<<<<
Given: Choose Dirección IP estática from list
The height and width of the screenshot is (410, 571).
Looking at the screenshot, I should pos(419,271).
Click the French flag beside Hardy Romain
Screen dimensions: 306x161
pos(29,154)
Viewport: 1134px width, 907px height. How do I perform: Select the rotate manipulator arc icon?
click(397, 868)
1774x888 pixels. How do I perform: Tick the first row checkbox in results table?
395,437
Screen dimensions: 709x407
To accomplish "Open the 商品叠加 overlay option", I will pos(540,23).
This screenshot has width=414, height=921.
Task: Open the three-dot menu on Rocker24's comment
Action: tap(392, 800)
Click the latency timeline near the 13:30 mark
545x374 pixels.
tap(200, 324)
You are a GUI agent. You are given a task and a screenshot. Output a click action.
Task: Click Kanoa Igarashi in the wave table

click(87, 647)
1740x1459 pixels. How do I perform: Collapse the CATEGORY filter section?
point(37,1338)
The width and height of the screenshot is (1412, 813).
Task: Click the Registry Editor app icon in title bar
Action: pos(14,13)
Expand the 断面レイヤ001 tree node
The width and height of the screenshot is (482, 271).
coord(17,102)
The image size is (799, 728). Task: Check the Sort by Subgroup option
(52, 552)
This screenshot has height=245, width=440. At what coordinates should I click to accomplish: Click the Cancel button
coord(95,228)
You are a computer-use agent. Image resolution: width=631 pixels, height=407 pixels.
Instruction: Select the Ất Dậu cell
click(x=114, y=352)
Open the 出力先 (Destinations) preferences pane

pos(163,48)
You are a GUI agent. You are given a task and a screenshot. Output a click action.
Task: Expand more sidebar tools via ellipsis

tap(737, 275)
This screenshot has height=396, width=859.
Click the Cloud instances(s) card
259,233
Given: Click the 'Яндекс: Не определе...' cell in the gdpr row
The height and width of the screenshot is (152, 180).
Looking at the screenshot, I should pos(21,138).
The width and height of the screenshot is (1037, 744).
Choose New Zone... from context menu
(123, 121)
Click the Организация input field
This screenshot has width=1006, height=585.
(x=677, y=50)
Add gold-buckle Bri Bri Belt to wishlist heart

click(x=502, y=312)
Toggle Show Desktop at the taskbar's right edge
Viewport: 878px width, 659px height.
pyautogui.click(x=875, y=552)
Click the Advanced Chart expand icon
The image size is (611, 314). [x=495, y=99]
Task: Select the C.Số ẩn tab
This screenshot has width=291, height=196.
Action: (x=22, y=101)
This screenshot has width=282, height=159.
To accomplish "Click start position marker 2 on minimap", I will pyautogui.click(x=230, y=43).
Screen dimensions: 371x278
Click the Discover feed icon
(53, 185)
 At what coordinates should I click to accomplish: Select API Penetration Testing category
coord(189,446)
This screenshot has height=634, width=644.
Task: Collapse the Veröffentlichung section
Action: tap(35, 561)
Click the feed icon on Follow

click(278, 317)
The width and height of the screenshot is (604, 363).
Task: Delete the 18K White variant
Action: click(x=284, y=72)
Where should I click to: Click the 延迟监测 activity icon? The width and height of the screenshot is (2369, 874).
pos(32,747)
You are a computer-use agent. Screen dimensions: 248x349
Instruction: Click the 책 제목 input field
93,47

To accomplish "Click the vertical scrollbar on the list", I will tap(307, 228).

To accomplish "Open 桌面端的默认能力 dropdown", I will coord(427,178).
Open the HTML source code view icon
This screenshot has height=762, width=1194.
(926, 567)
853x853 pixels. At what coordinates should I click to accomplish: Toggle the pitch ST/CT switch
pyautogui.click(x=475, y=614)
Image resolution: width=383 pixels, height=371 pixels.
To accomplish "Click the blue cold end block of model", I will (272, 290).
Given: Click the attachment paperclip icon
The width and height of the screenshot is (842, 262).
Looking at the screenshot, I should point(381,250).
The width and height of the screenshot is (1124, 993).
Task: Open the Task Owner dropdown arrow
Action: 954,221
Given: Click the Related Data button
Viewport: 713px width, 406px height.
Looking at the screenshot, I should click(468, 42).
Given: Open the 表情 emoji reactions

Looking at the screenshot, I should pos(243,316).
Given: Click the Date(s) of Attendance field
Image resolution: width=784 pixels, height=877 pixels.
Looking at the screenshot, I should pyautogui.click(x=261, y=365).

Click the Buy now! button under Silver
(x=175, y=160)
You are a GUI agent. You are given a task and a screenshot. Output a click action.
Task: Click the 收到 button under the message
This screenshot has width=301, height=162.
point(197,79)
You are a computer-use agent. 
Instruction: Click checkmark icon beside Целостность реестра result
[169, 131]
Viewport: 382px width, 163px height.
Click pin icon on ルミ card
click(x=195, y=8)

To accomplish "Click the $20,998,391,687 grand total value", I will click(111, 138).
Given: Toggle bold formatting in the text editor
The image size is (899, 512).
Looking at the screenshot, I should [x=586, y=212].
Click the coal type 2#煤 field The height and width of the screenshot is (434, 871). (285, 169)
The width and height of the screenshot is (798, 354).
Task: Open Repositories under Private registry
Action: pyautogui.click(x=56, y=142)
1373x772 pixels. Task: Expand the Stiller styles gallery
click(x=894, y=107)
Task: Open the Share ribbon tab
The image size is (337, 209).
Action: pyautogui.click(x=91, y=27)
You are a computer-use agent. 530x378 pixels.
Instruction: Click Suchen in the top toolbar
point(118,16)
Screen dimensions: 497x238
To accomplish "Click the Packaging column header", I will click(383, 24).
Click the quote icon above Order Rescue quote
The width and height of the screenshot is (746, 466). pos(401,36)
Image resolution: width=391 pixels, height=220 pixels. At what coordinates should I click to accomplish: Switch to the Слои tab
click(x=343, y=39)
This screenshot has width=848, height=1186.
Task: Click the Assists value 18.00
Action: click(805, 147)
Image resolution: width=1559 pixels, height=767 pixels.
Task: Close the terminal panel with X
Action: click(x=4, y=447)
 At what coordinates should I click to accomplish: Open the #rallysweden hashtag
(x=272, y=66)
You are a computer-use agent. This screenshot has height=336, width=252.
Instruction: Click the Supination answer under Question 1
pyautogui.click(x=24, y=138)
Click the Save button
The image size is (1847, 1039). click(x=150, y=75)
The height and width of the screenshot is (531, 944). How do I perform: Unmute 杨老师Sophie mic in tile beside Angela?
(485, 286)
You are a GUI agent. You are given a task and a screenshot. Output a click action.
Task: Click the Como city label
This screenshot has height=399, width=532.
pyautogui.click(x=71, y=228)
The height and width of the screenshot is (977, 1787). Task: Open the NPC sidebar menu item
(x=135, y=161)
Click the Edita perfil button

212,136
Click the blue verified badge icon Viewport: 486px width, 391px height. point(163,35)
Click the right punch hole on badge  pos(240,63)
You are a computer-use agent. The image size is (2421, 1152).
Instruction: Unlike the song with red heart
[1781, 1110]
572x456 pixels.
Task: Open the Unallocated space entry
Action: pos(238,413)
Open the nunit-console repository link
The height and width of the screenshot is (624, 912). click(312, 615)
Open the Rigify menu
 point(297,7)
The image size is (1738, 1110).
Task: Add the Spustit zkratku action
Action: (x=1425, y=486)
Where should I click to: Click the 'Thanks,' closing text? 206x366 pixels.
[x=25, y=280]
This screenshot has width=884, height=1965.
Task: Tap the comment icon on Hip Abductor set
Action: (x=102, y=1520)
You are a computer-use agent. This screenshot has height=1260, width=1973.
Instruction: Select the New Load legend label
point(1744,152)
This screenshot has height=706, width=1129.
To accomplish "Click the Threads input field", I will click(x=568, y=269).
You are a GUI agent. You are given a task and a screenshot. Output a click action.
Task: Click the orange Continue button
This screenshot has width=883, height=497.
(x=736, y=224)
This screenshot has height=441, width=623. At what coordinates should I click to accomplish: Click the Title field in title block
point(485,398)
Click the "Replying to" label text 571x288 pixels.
>>>>
• [WHAT YOU HAVE TO DO]: List every line in the listing above that contains the string "card", matching case exactly.

• [SOLUTION TO THE PROBLEM]:
Click the Cloud instances(s) card
Click pin icon on ルミ card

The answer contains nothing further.